最初の段落および三つ目の段落について。儒家思想においては、「利」は「義」の対義語として用いられる。「君子は義に喩(さと)り、小人は利に喩る」(論語、里仁篇)「利を見ては義を思い、危を見ては命を授く」(同、憲問)「王何ぞ必ずしも利と曰わん、亦仁義有るのみ」(孟子、梁恵王章句上)。三段落目にある荀子の「義を先にして利を後にする者は榮え、利を先にして義を後にする者は辱めらる」の語もまた、これら儒家の用語を踏襲したものである。そもそも荀子は性悪説に立つので、人間の「性」・「情」が「利」を求める存在であることを認める。「夫れ利を好みて得を欲する者は、此れ人の情性なり」(性悪篇)。しかし国家を指導するエリートである君子だけは、学んで身につけた「偽(い)」がもたらす「義」によって「性」・「情」から発する「利」をコントロールし、これを後回しにしなければならない。荀子の思想はこうして「利」を必然としながら、「利」を抑えるべきとする儒家思想と自らの主張を整合させようとするのである。

「利」は利益・便利の意であり、また刃物の先がするどい意もある。
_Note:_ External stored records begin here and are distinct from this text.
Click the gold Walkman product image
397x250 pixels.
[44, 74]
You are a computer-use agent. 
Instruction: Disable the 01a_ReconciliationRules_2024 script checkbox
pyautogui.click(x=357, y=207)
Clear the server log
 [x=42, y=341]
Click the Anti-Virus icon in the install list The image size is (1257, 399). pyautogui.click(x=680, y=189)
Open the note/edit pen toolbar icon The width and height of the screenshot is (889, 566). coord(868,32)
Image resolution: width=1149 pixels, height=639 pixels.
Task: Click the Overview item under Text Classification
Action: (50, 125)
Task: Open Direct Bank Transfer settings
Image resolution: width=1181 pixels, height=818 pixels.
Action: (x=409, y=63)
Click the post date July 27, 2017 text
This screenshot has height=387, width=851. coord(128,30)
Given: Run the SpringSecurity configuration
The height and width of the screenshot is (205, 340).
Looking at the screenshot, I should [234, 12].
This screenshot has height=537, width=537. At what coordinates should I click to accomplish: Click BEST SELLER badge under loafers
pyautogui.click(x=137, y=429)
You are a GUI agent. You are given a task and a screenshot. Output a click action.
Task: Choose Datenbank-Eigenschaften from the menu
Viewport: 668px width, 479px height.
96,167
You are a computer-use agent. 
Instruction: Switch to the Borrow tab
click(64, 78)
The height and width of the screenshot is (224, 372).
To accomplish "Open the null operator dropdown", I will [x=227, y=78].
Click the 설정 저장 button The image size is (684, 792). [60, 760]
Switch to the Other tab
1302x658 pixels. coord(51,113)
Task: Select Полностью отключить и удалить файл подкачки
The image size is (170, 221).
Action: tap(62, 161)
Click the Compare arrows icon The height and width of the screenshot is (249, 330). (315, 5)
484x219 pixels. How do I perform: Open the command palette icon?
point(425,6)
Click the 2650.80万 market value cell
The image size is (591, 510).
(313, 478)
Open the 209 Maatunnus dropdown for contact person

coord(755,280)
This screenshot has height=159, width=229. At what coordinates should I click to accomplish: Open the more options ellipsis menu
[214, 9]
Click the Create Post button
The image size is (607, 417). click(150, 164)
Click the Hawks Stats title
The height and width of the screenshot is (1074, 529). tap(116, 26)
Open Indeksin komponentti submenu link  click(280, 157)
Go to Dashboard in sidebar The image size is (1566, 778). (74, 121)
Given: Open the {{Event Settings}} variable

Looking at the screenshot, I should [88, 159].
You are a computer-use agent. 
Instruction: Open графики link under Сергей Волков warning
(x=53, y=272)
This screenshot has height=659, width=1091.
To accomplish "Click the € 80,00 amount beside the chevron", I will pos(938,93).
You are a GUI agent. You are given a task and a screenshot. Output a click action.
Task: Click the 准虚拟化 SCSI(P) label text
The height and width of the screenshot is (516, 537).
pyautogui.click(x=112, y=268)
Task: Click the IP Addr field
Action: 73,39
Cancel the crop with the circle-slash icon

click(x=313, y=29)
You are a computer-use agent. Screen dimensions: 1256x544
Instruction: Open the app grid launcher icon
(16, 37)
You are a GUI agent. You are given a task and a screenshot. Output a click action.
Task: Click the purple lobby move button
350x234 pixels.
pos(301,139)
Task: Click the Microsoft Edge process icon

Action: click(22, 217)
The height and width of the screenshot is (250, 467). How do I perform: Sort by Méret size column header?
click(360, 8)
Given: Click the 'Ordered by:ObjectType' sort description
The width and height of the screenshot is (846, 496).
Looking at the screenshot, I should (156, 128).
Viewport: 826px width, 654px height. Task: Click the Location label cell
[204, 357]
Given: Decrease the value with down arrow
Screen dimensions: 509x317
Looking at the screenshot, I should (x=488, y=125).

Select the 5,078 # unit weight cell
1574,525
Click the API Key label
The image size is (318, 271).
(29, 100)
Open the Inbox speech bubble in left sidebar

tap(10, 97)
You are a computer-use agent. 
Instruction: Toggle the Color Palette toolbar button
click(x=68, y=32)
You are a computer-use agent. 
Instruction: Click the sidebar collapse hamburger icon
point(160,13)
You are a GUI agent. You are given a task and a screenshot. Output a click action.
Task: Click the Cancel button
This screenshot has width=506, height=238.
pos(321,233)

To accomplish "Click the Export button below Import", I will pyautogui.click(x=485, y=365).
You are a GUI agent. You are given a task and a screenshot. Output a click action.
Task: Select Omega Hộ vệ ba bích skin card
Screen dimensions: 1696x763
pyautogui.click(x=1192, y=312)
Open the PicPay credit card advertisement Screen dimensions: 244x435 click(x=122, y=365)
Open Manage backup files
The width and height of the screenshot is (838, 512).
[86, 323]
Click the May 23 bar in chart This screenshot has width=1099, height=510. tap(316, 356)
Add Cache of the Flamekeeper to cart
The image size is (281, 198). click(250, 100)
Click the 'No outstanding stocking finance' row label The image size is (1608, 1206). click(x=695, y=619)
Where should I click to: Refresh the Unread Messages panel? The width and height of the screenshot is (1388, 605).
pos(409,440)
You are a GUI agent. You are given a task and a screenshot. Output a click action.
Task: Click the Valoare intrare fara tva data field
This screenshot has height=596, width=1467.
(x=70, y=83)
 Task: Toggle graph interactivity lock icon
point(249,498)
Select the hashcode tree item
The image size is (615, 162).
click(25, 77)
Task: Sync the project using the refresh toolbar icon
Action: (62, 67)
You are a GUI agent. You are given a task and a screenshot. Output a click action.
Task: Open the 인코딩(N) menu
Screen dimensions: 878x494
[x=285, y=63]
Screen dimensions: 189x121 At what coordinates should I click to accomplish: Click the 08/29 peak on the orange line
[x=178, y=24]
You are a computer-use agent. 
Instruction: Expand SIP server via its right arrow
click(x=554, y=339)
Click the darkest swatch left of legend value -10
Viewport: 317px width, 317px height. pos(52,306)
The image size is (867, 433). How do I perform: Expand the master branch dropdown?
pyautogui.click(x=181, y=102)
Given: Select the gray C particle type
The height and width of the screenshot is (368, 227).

つまり、平常平凡から離れて突出して役に立つ状態を言う。その突出した状態を儲ける機会とみなして利益を狙うのが、商人である。他方、君子は社会の統治者として、社会を平常状態に保つことを心がける。社会が平常状態にあることが社会が正義にある姿であり、したがって「義」なのである。儒家思想が商人の「利」を盗賊と同列に扱うのは、それが社会の平常状態から突出した利益を狙うことに専念して、社会を平常状態に落ち着けることを顧みないからである。荀子は、身分による経済格差を社会秩序の不可欠の要素とみなす(富国篇を参照)。だが荀子から見れば、これは「義」の範疇にあるはずだ。荀子のような儒家にとって、身分格差・経済格差は社会の平常状態においてあるべき正統な秩序であり、したがって「義」なのである。荀子たち儒家思想には、官尊民卑の視点がある。

最後の段落について。荀子は、王の下に諸侯が封建される封建国家を理想とする(王制篇の官職表を参照)。いっぽう弟子の李斯は荀子の封建国家を否定して、全ての地方を郡県に分けて中央から長官を派遣して統治する郡県制を断行した。王・諸侯・士大夫の下に、法を守ってこれを継承する官人百吏がいる。彼ら官人百吏が、夏・殷・周の各王朝は交替しても、過去から現在まで法制度を変えることなく受け継がせてきたという。荀子は、法の歴史的な連続性を維持してきた担い手として、名もなき末端の実務官吏たちの継続的な力があったことを指摘するのである。この考えは、現在の王朝の法は過去の王朝の法と連続しているという荀子の後王思想を裏付ける考えである、とみなすことができるだろう。王朝や体制が変わっても実務官僚の法は連続している、という荀子の指摘は、歴史を英雄豪傑のエピソードとして見る史観ではなくて、人間社会の生存運営の連続として見る史観を切り開く道に繋がるであろう。ここでの荀子の歴史を通じた連続性を捉える視点は、近代史学と同一のものを持っている。